What to work on
List every line in the records below that contains the string "Task". Case matters.
::::
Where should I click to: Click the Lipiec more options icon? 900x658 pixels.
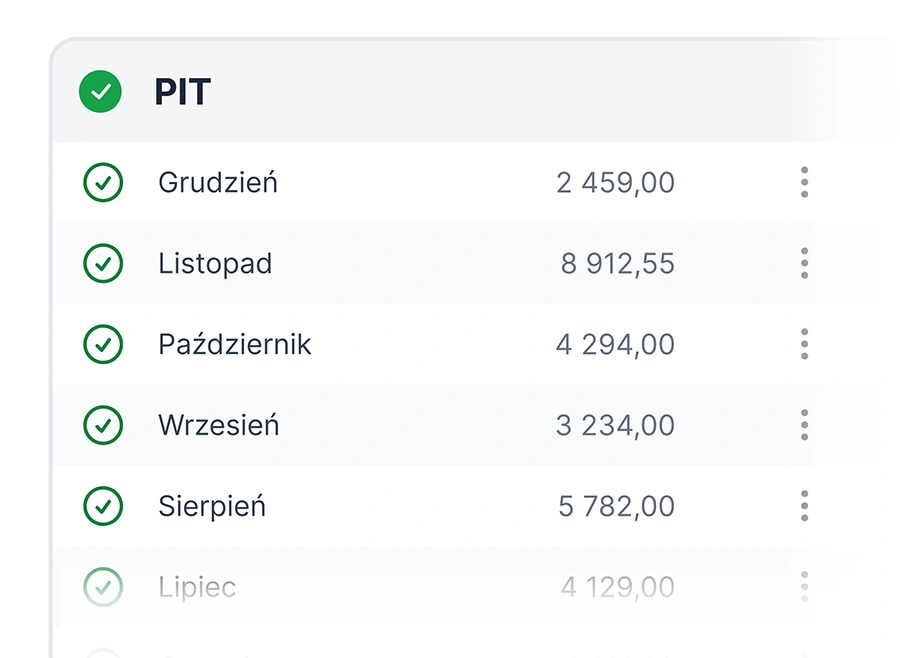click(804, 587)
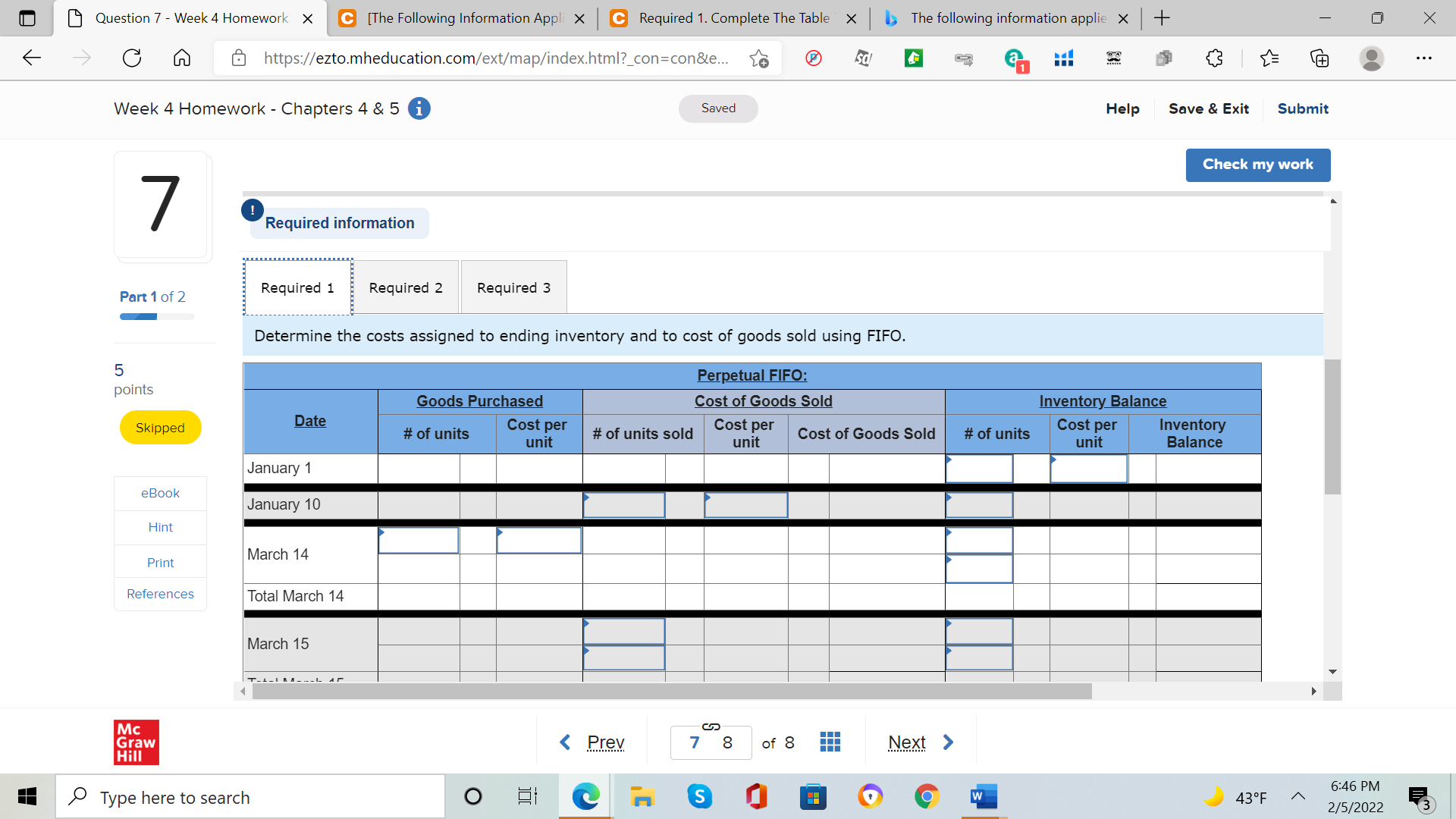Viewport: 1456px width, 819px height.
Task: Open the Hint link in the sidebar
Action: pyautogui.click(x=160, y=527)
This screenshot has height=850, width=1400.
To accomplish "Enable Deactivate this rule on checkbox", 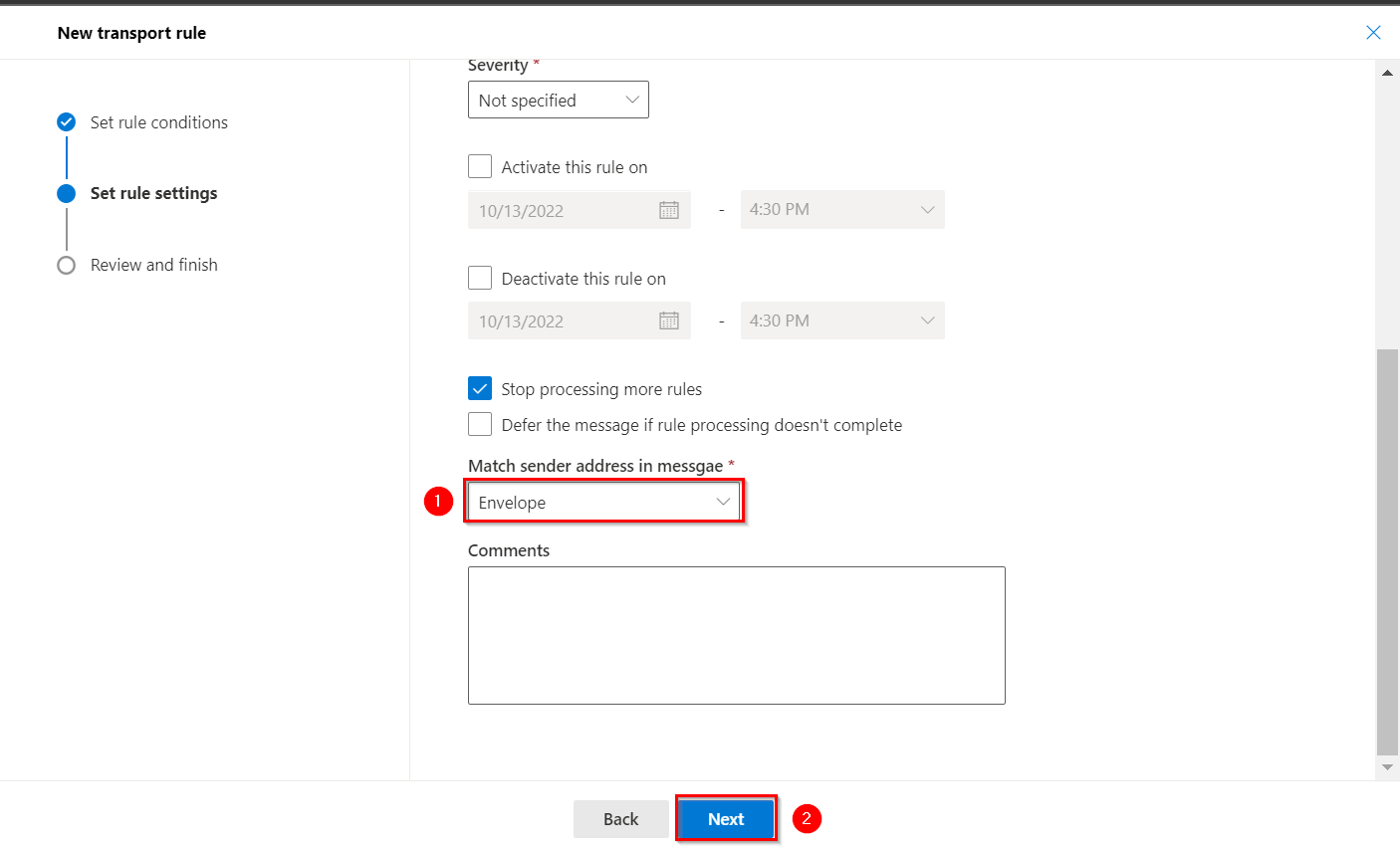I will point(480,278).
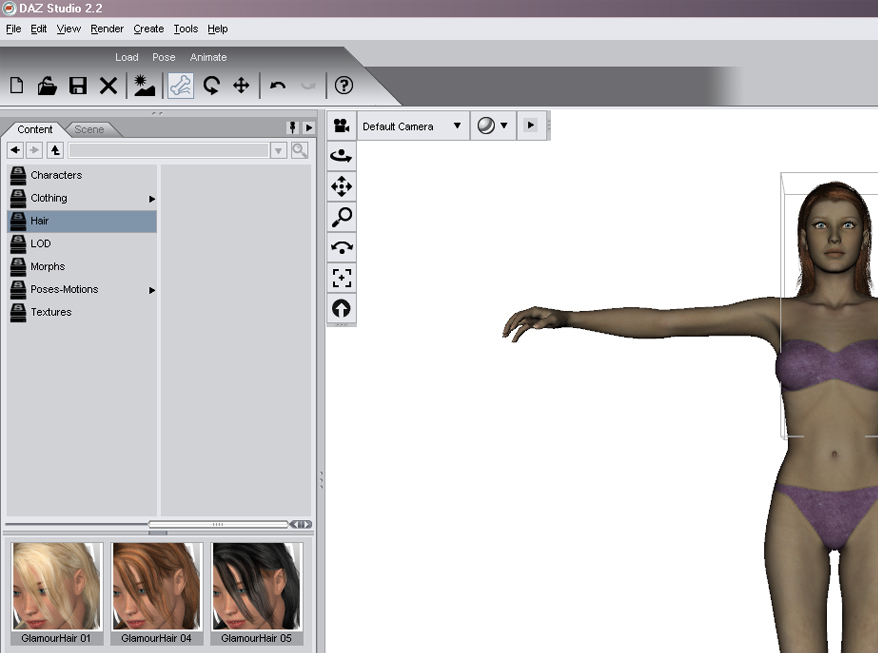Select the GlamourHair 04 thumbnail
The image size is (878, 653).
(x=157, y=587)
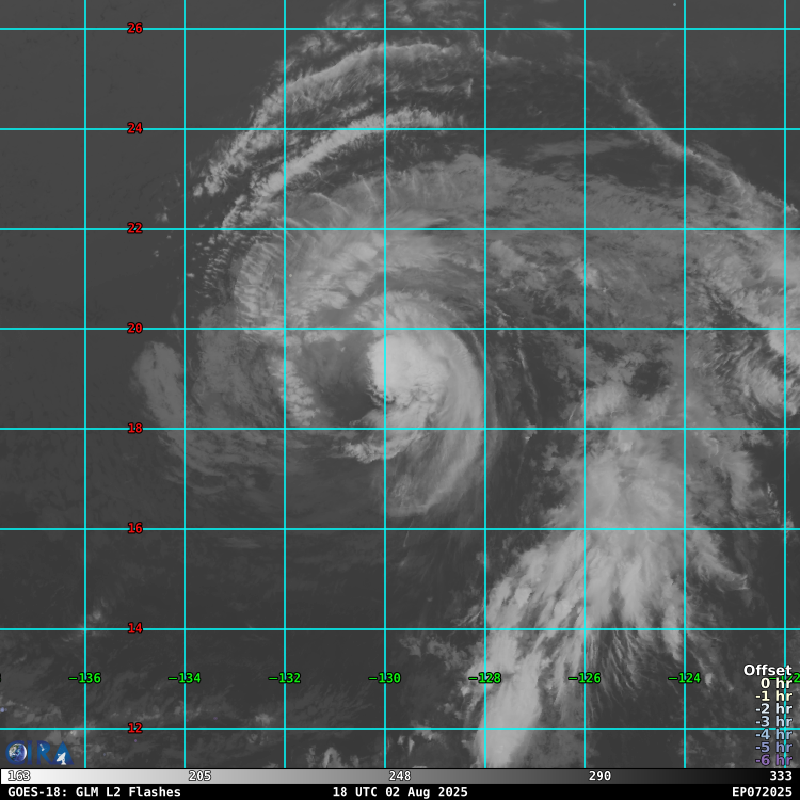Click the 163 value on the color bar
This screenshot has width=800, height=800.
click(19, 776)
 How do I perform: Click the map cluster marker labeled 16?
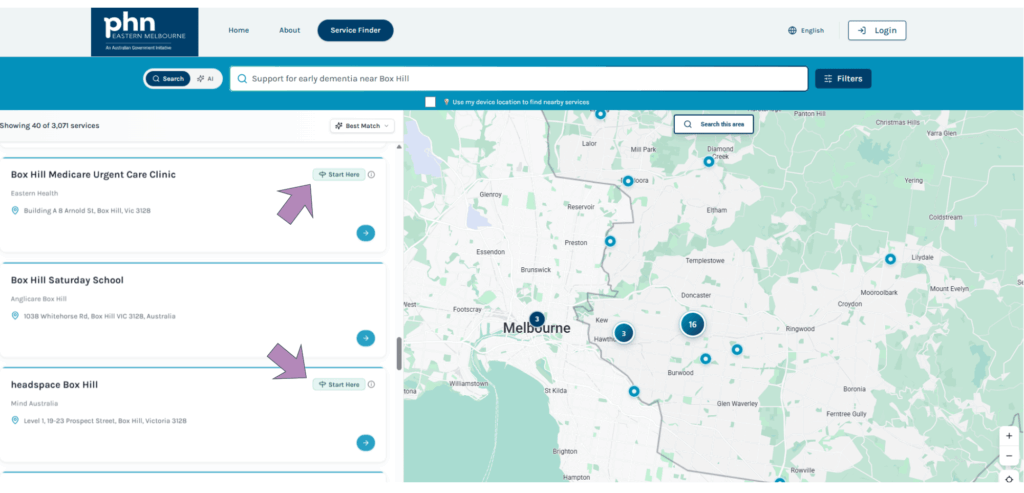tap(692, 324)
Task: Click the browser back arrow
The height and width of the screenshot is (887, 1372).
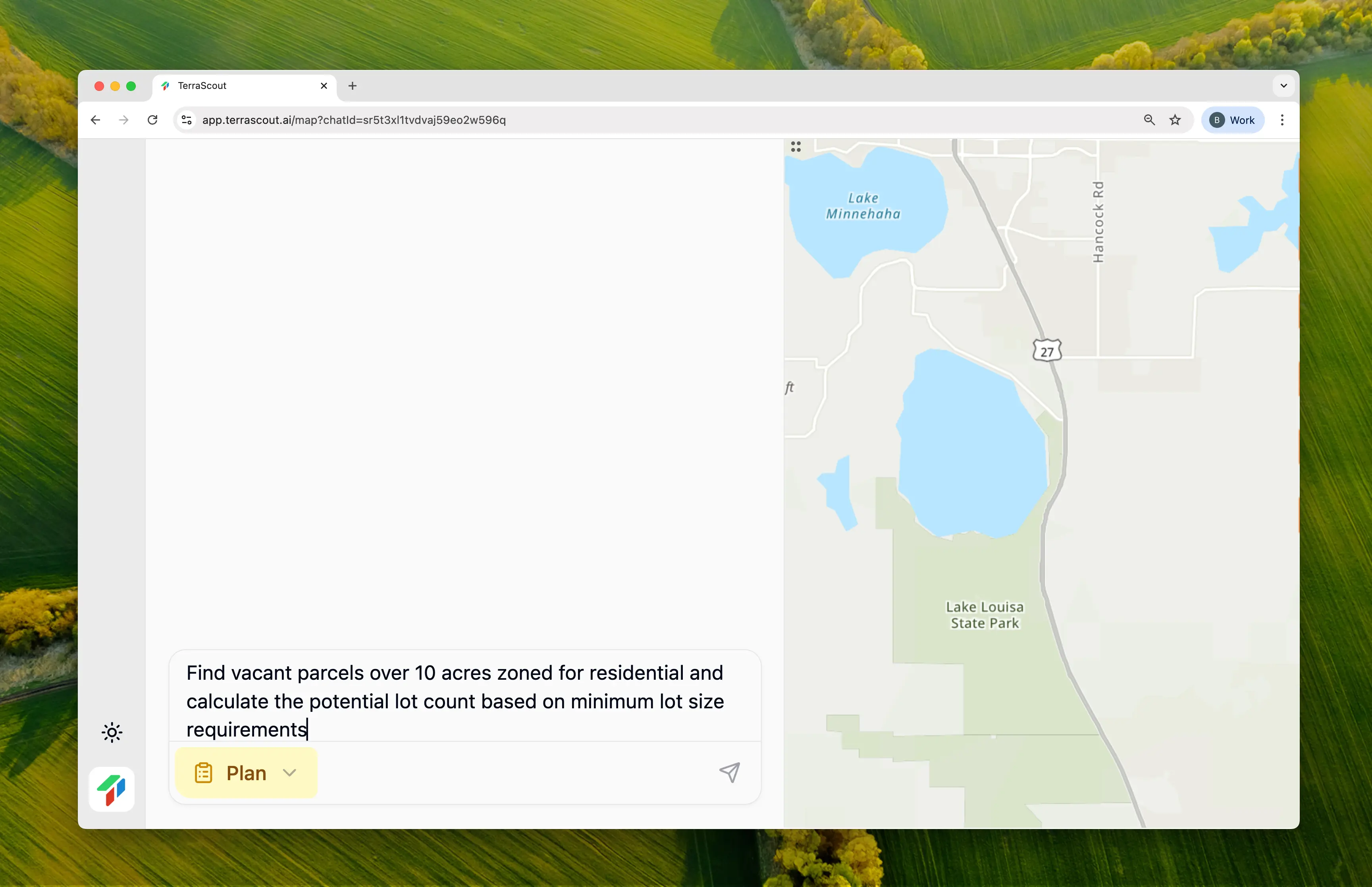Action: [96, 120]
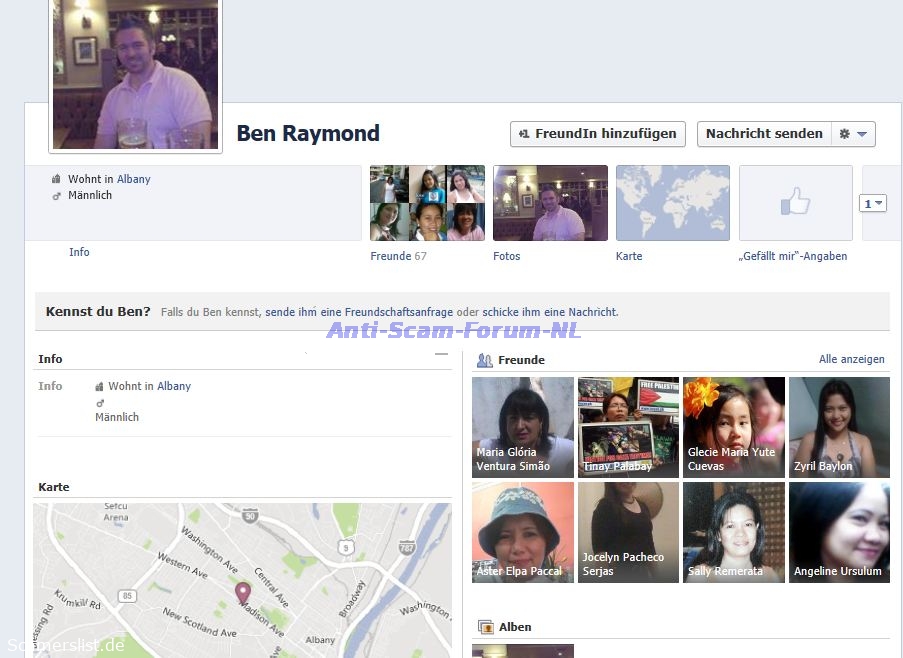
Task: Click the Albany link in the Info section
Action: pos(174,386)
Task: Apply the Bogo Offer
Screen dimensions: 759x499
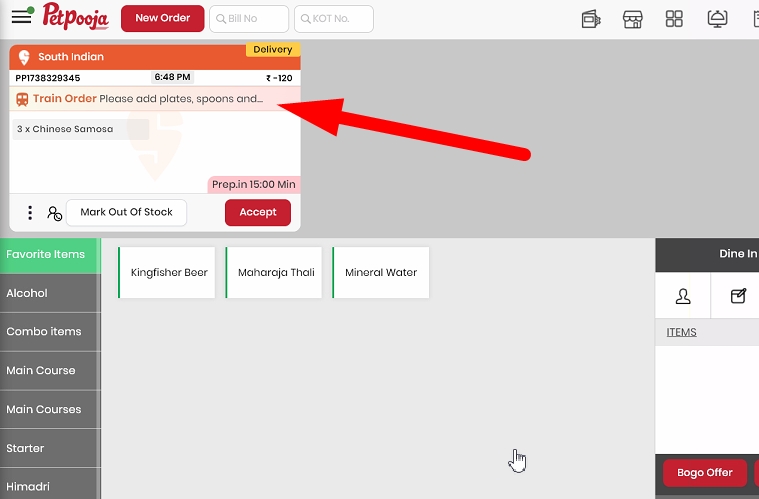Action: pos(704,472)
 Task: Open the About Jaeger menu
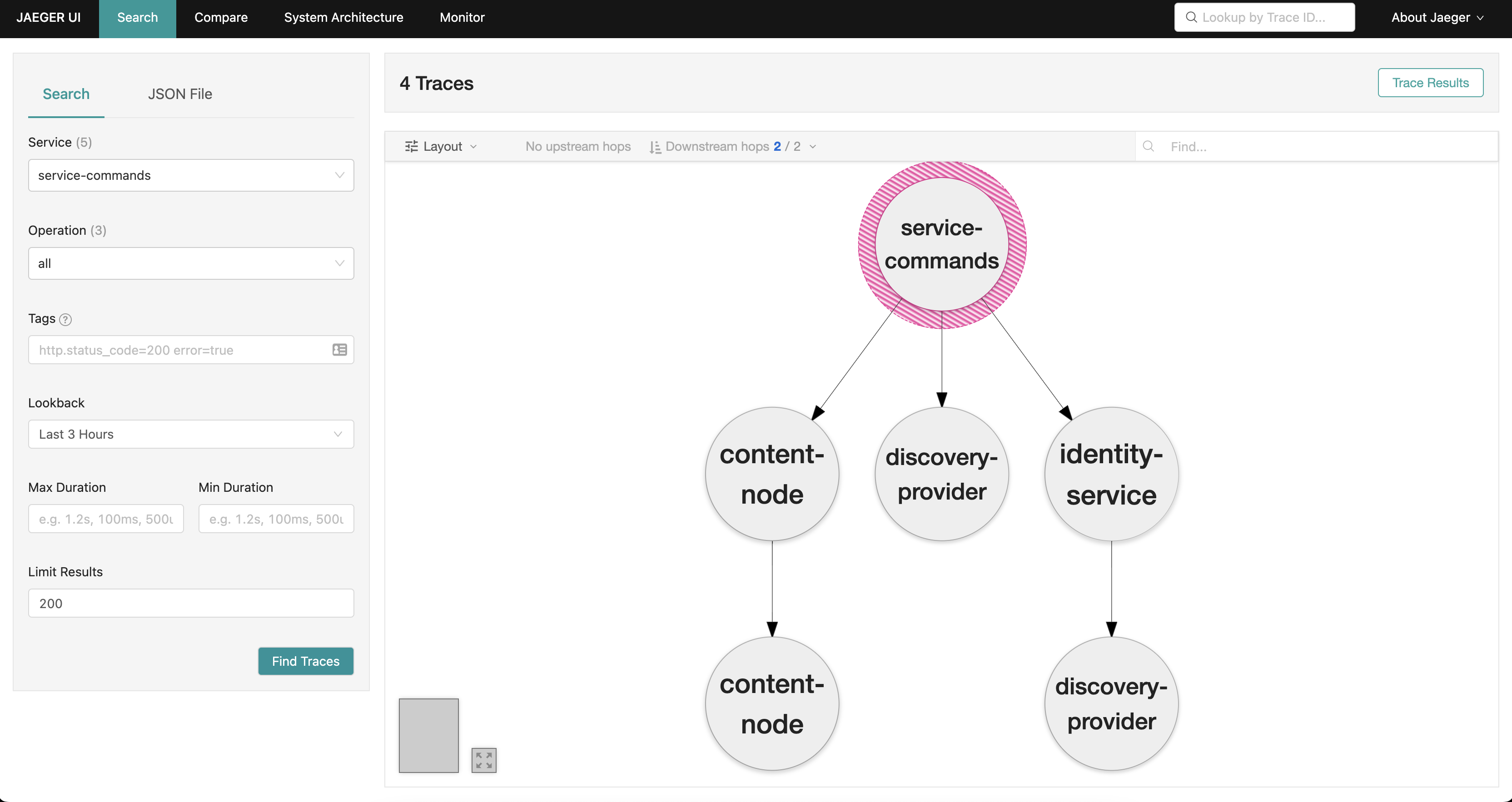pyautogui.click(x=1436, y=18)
::::
Worked solution
Task: Open the Hint link in the sidebar
Task: Click the browser back arrow
Task: Click the Albany link in the Info section
Task: Apply the Bogo Offer
 Task: Open the About Jaeger menu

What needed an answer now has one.